Magneton: Optimizing Energy Efficiency of ML Systems via Differential Energy Debugging

Yi Pan, Wenbo Qian, Dedong Xie, Ruiyan Hu, Yigong Hu, Baris Kasikci — arXiv preprint (2025) (2025)

Reliability & Energy

Keywords: Energy Efficiency ML Systems Differential Energy Profiling

TL;DR. Magneton is a differential energy profiler designed to detect and diagnose invisible inefficiencies in ML systems.

We are witnessing an explosion in the resource intensity of machine learning (ML). Training a model like GPT-4 consumes an estimated 50 GWh of electricity, and generating a single response from Llama3-405B can use as much energy as lighting a 60W lamp for a minute.

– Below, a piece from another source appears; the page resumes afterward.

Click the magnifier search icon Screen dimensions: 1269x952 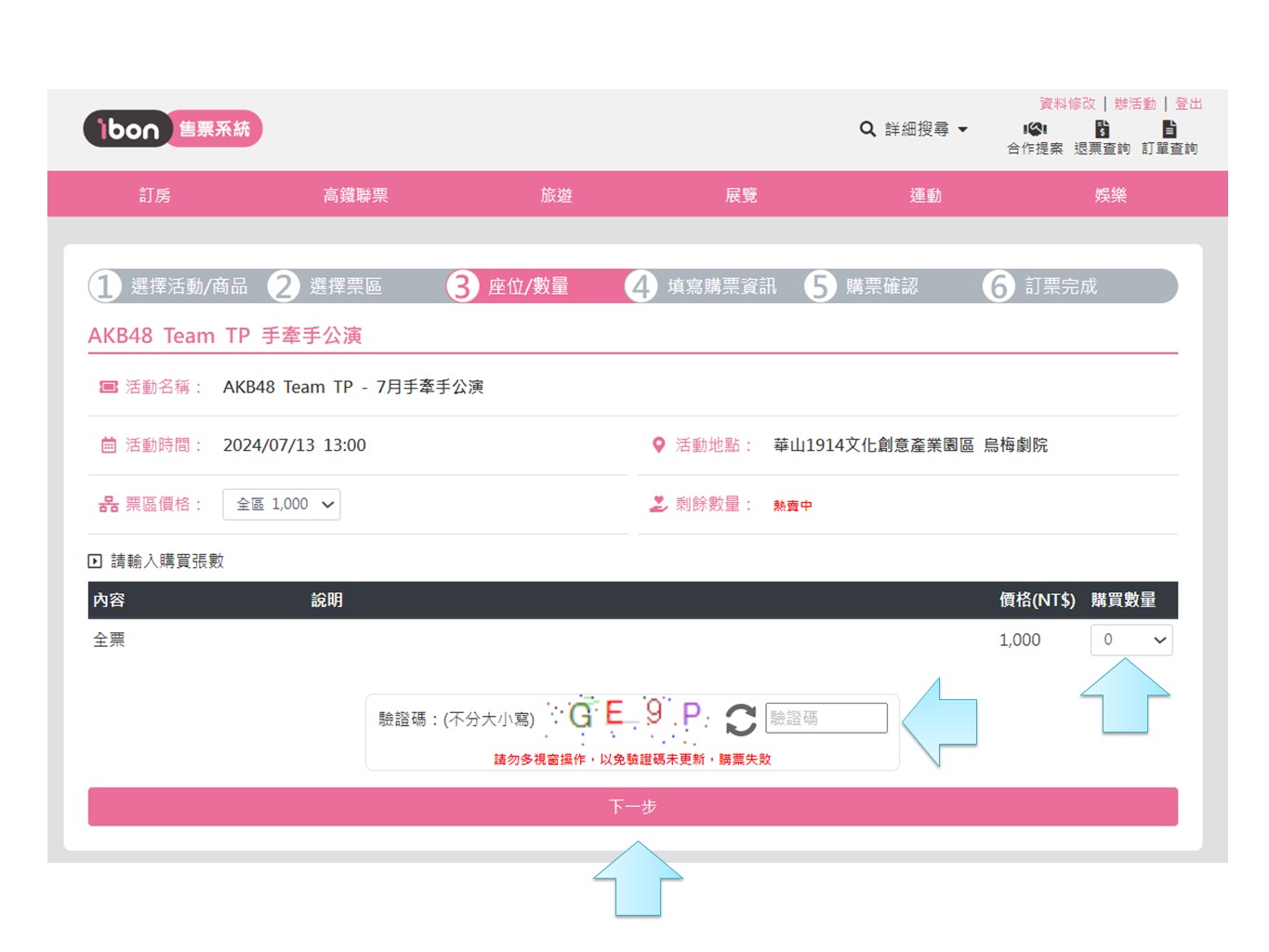867,129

While the community has poured effort into optimizing hardware—tuning GPU frequencies or power-capping—we noticed a massive, overlooked source of inefficiency: software energy waste. This occurs when poor software design or redundant operations consume excess energy without improving performance.

In our latest work, we present Magneton, a differential energy profiler designed to detect and diagnose these invisible inefficiencies.

The Blind Spot: Performance $\neq$ Energy Efficiency

Why hasn’t this been solved by standard performance profilers? The answer lies in a counter-intuitive observation we made: energy waste does not always look like a performance issue.

For example, we found that while PyTorch and JAX perform float32 matrix multiplications at nearly the same speed for small matrices, PyTorch’s implementation consumes 1.45x more energy. A performance profiler would see these two operations as identical, completely missing the wasted energy.

Furthermore, existing energy profilers like Zeus are often too coarse, requiring measurement windows (e.g., 100ms) that are far too slow to catch inefficiencies happening at the operator level (milliseconds). We realized that to fix software energy waste, we needed a new approach.

Our Solution: Differential Energy Debugging

(a) Summary of popular machine learning repositories grouped by category. (b)(c)(d) Energy consumption of different ML systems.

We built Magneton based on a simple insight: today’s ML ecosystem is diverse. For almost any task (like LLM inference), there are multiple competing systems (vLLM, SGLang, Hugging Face) performing the same mathematical computations.

If System A consumes significantly more energy than System B to do the exact same job, that difference is a signal. Magneton leverages this by comparing these systems to automatically pinpoint waste—a technique we call differential energy debugging.

How Magneton Works

Overview of Magneton

  1. Operator-Level Granularity: We track energy at the level of individual operators (like a specific convolution or matrix multiplication). This is high-level enough to be consistent across different software but low-level enough to be actionable.
  2. Semantic Equivalence: We cannot simply compare source code because implementations vary wildly (100k+ lines of code). Instead, we analyze the computational graph. If two subgraphs take semantically equivalent inputs and produce equivalent outputs, we treat them as comparable.
  3. Root-Cause Diagnosis: Once we spot a discrepancy, Magneton uses static analysis to find the “deviation point”—the specific variable or configuration flag that caused the inefficient kernel to be selected.

To evaluate Magneton, we applied it to 9 widely used ML systems, including PyTorch, TensorFlow, vLLM, and Stable Diffusion. The results confirmed our suspicions:

  • Significant Discoveries: We successfully detected and diagnosed 16 known cases of energy inefficiency and uncovered 8 previously unknown cases, 7 of which have already been confirmed by developers.
  • Real-World Impact: Fixing the issues identified by Magneton resulted in an average energy reduction of 13.6%.

Examples of What Magneton Uncovered

  • The “Silent” API Misuse: In Hugging Face Transformers, we found that for a specific linear layer, using the torch.addmm API was 10% less energy-efficient than using separate add and matmul kernels, despite performance being nearly identical.
  • Stable Diffusion Misconfiguration: We discovered that the default configuration in Stable Diffusion disabled TensorFloat-32 (TF32) operations. Simply flipping this flag—identified by Magneton—reduced end-to-end energy consumption by 12.5%.
  • Redundant Operations: In PyTorch’s distributed training, we found that the dist.Join feature forces GPUs to perform useless synchronization work rather than idling when workloads are imbalanced, wasting roughly 23% more energy compared to a manual early-exit strategy.

Conclusion

As ML models grow larger, we cannot rely solely on hardware improvements to keep energy costs in check. Our work with Magneton demonstrates that software choices matter. By leveraging the diversity of the ML ecosystem to cross-check and debug energy usage, we can build systems that are not just high-performing, but sustainably designed.